Time travel stories have a universal appeal but perhaps exercise a particular attraction for young people, stuck as they are between childhood and the adult world while at the mercy of seemingly arbitrary rules and restrictions. Scott mentioned two elements of the genre that make his setting and demographic such an ideal match; one is wish-fulfilment, which the novel takes further by introducing older versions of the characters to each other; the second is Scott’s insightful assertion that ‘everything which happened before we were born is mythological’. It could be added that everything that happens after we die is mythological too but in a different, less visceral way.
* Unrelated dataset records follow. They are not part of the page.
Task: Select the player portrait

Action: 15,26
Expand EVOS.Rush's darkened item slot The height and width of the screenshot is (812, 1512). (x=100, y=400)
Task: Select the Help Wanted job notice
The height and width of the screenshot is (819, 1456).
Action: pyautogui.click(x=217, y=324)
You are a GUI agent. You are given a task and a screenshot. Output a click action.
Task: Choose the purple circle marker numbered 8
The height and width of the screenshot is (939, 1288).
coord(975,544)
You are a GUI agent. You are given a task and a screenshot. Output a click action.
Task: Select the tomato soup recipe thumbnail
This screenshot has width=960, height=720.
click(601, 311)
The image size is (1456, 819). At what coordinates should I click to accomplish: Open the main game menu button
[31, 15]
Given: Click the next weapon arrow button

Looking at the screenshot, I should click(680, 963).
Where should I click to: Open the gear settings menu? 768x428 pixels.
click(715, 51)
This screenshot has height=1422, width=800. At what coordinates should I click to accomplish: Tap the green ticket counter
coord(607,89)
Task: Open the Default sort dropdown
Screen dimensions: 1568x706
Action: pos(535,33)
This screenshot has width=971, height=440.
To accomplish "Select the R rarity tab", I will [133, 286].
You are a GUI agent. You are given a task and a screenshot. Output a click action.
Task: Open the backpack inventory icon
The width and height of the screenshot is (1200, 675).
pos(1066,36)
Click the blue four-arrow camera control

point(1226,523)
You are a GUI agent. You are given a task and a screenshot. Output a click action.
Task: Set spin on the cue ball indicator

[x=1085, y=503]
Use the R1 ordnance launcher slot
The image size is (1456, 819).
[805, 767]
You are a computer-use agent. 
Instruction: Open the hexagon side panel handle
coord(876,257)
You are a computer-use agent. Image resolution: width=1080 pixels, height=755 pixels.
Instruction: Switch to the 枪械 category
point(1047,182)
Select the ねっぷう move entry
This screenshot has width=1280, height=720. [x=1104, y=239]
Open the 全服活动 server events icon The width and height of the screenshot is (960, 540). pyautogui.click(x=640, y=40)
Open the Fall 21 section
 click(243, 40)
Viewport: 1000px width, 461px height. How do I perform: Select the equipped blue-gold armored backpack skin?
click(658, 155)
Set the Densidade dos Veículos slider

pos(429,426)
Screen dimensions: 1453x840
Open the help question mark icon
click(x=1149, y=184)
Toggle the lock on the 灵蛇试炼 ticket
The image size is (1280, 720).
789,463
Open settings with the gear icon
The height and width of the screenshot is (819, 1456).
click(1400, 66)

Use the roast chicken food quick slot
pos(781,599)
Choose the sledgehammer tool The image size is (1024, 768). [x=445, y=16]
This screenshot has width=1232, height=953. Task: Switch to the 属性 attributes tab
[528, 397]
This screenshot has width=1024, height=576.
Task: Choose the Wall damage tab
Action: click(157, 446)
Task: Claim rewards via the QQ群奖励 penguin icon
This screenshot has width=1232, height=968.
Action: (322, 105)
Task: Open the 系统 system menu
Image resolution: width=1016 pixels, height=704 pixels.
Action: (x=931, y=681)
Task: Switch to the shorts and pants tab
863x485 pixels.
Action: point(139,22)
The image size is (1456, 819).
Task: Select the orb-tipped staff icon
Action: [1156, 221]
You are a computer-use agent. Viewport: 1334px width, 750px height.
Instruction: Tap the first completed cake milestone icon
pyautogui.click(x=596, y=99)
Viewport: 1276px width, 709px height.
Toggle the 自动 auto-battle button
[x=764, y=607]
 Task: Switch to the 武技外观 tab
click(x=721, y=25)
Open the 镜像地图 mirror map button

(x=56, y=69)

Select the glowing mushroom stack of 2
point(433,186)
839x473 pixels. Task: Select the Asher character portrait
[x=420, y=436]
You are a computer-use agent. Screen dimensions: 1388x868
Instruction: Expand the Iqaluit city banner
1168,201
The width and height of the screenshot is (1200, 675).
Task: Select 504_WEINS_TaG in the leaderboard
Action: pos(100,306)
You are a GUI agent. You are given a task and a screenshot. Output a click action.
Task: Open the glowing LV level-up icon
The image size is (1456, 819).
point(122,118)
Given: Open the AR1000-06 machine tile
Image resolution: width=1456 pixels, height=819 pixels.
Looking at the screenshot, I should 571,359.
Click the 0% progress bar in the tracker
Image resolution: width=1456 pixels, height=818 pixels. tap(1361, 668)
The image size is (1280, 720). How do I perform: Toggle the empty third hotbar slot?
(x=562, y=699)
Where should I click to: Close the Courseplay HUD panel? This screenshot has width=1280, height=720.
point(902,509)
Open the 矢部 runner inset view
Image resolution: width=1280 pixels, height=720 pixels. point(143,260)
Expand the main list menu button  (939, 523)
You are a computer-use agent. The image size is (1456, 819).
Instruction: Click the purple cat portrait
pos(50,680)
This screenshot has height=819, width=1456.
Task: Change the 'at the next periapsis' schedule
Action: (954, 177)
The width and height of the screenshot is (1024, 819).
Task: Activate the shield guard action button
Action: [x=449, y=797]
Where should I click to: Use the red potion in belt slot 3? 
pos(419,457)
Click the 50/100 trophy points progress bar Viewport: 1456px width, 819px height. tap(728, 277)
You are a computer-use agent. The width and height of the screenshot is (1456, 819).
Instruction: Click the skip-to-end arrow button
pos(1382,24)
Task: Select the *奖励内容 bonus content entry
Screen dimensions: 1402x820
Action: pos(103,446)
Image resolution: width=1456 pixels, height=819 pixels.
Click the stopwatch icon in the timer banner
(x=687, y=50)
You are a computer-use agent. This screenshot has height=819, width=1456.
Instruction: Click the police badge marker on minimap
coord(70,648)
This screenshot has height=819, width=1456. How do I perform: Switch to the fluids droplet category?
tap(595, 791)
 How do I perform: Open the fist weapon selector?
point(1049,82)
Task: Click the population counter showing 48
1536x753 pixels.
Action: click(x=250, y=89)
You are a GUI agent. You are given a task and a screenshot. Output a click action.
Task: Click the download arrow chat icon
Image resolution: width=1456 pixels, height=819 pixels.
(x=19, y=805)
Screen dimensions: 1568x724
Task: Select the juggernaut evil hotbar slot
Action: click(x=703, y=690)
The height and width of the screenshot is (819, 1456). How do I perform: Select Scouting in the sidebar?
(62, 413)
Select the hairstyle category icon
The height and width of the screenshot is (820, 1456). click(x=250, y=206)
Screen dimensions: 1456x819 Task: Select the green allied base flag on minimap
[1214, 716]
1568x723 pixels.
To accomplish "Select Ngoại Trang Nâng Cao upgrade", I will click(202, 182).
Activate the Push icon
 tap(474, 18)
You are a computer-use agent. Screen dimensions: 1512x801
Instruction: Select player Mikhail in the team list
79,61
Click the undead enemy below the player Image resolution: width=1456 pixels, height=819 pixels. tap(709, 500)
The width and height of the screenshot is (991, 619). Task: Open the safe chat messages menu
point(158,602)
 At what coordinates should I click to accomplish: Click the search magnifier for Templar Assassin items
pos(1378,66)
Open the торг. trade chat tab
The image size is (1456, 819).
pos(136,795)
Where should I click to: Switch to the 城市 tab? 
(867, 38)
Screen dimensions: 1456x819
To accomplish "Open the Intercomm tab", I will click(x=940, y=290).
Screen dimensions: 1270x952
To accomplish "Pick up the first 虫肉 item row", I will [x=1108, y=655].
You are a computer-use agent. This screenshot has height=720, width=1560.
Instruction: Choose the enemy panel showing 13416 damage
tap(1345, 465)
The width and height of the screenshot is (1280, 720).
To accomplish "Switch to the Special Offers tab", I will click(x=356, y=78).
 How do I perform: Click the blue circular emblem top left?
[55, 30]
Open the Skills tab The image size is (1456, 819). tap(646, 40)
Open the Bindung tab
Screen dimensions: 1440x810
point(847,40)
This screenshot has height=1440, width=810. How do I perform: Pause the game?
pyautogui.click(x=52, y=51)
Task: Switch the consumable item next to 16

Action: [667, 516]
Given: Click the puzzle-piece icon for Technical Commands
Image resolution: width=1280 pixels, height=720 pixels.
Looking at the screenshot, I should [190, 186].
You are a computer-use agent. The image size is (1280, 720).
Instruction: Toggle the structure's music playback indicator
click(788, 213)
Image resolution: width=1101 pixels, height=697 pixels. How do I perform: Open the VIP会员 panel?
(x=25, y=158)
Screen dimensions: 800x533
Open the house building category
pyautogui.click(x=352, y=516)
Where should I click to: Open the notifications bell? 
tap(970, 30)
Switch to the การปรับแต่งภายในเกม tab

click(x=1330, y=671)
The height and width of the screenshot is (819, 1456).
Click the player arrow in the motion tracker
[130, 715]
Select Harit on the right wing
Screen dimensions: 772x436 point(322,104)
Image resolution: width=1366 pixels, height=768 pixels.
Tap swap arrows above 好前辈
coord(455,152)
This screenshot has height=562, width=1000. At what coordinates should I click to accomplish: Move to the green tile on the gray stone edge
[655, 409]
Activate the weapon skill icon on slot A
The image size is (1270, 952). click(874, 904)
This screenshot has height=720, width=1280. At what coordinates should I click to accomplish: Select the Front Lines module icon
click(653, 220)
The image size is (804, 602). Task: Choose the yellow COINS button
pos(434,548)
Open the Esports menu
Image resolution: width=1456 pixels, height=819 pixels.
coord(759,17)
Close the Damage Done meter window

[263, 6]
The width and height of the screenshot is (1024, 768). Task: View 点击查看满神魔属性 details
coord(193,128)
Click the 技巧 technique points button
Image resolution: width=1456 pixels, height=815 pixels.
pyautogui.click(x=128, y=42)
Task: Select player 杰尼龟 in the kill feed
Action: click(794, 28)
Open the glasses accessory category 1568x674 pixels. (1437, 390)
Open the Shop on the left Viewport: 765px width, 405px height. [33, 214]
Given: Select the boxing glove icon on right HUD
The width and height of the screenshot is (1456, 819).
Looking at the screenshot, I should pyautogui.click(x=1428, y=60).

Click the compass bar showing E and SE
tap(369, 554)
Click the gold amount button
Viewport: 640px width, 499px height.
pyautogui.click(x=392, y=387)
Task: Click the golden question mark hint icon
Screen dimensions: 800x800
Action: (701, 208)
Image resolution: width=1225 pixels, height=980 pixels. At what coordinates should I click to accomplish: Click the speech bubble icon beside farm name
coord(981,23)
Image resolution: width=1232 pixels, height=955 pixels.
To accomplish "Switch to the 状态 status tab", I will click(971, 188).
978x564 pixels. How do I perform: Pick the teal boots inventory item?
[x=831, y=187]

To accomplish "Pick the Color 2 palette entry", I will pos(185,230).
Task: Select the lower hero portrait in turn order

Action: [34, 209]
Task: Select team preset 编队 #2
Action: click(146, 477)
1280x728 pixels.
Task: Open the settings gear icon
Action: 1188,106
Certainly, the ability of the protagonists to visit events in the past has a profound developmental effect on them, particularly in their relationships with bewildering adult characters who often seem to literally change places. An early mentor has the face of one of the villains (the deceptively named Lord Sweetclover) while the main antagonist, Quil, doesn’t have a face at all and wears a blank white mask. Even Lord Sweetclover is out of his depth; in thrall to a wife from the future who brings fridge freezers into the 17th century family manor from one chronological direction and an army of facially-tattooed Celts from another.
As is often the case it is the antagonists who define the tale and Scott explained that in Quil he wanted to avoid the usual clichés of female villainy. We first meet her in an interrogation room in the future; she is thrown back in time, burned at the stake, escapes that, encounters Dora and in touching her begins the girl’s own journey through the ages. Weirdly sexy, charming and clearly sociopathic, Quil is almost too much for the young heroes and it is only their time travel gift, or perhaps curse, that enables them to gain any kind of advantage.
Such is Quil’s confidence that I asked if she was actually a future version of one of the protagonists. Understandably, Scott declined to answer directly but did hint that she was an intrinsic part of their futures. It will be well worth finding out.